Quiton Skinner reviews a piece of gutsy, ground-breaking theater in this week's City Pages:
Pick just about any moment in human history and you'll find plenty to send up. The jaundiced satirist in today's America, though, has an embarrassment of riches from which to choose, what with the tanking economy, our war of choice, and our ongoing national nervous breakdown involving over-consumption, hubristic denial, and a decadent abandonment of anything that might ground us in well-being.
Like religion? Silly me, this is the City Pages after all.
Hey, don't take it from me. Playwright Aaron Christopher has taken dead aim with American Apathy, and this Urban Samurai production shoots the satiric arrows he provides and comes alarmingly close to a conceptual bull's-eye. At the heart of great satire is a pissed-off sense of offended morality, after all, and this show doles out wrath to spare.
You really can't describe great satire without using the words "pissed-off," can you? Well at least in the City Pages you can't.
All the action takes place in a commodious living room owned by Judy (Melissa Bechthold) and Ron (Nate Hessburg), a couple living in a $1.5-million home and huffing the fumes of pre-crash, credit-fueled prosperity. In the first scene, Judy and Ron smile plastic grins and tell each other how lucky they are. When an edge of desperation and boredom creeps into their dialogue, Ron sends Judy into waves of bliss with the notion of phone-ordering an expensive new juicer.
Soon Judy comes home from a shopping spasm with her slinky pal Elaine (Marcia Svaleson). After Elaine mercilessly hits on a delivery guy (Tim Reddy), much to Judy's shock, Elaine sits Judy down and asks her to cook up a fantasy of infidelity. Judy is a lost innocent until she finally tries to placate her friend. What she comes up with is a desiccated parody of lustful fancy, a plastic version of the erotic that signals the hollowed-out heart that Christopher will stab and jab at for the rest of the night.

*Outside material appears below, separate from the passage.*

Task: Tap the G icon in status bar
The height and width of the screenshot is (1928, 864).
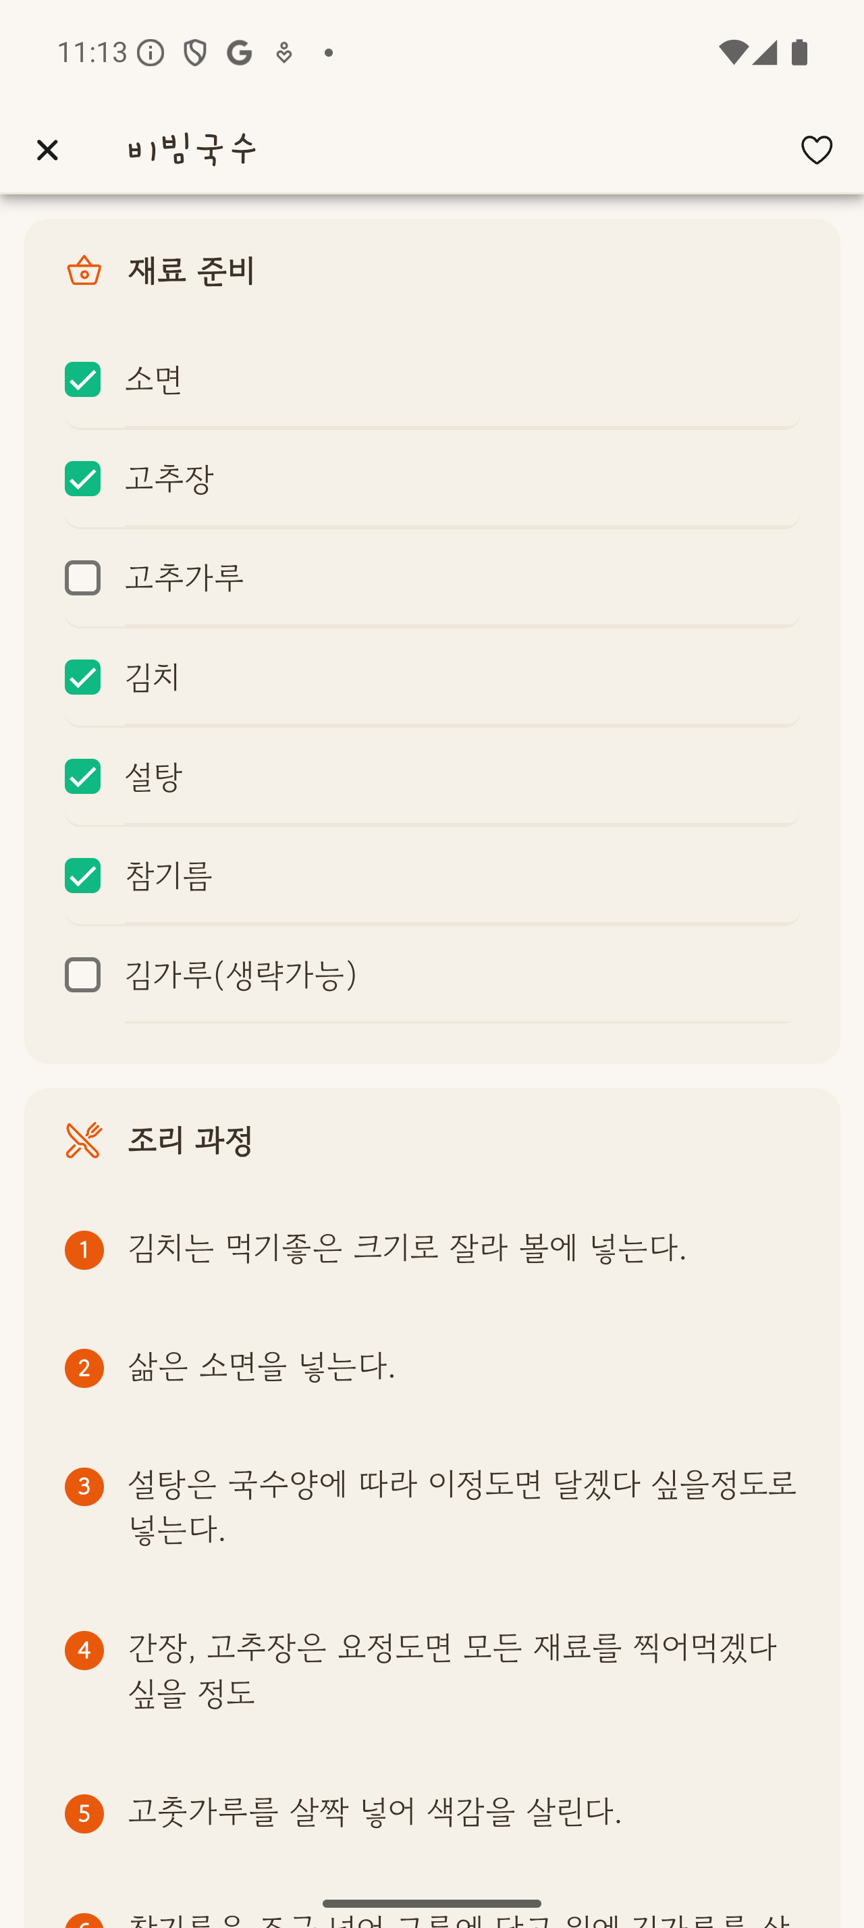Action: pyautogui.click(x=239, y=52)
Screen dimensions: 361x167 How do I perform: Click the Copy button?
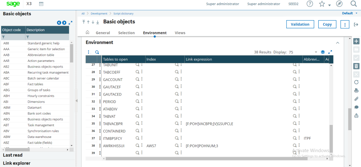(x=327, y=24)
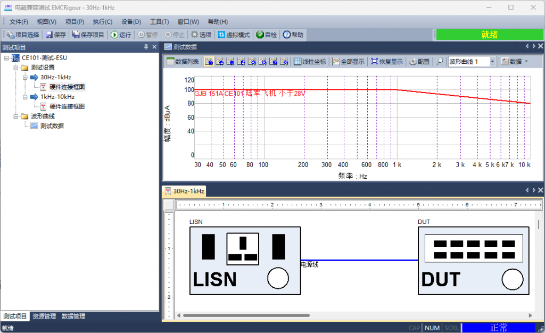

You mean the playwright is cynically mocking bourgeoisie values in suburban America? How daring! How original! This is really the alternative cutting edge at its finest.
Director Matthew Greseth keeps up a jaunty pace in a work that turns increasingly cruel (albeit consistently funny, thanks to Christopher's insistent one-liners, many of which are mind-bombs that take a few seconds to explode). When Ron finally gets the house to himself, he kicks up his home theater system just to experience the eargasm of the THX rush over the speakers. And when Judy experiences one of her intermittent crises, confessing, "I just want to be interesting," Ron is irritated and flummoxed until he realizes that he can solve this pesky problem by opening his checkbook.
Elaine shows up later with hubby David (Ryan Grimes) in tow; David sports a nauseating fauxhawk and an unctuous smirk, and the couple condescend to Judy and Ron (apparently for still possessing a shred of humanity) when they're not shooting clipped verbal fusillades in the other's direction. Elaine and David are meant to be unbearable, clearly, and Svaleson and Grimes provide an over-the-top combination of vacuity, rapacious materialism, and shameless ignorance.
Thereby, providing a pitch perfect representation of today's America. Genius.
The bottom falls out for Ron and Judy before intermission, and the pair ends up baring the soul of their rotten marriage to a nonplussed debt counselor (Reddy again). Ron is on slow burn here, about to blow at any time, while Judy is angry and icy (when told that most people get by spending tons less than her, Judy intones, "A lot of people don't have taste."). Before the scene is over, Ron and Judy are on the floor, fighting over a credit card like two buzzards dueling over the last morsel of carcass.
Have you ever heard of a more clever visual metaphor being employed in the theater?
There's a tension throughout as to whether to play Ron and Judy realistically or as venal caricatures, and while the balance slips at times, mostly these actors get it right. The brief second act centers on a ghastly betrayal and real grief; it's a bold stretch, as jarring as the dark, witty stuff that came before. By the time the lights dim, there's ample shock and pathos—as well as a sense that this small theater gem has driven home its point with a rare combination of dexterity and force. The bill is due, in other words, and it ain't pretty.
Cruelty, shock, and pathos? What are you waiting for? Get out to the Urban Samurai soon before this creative gem closes.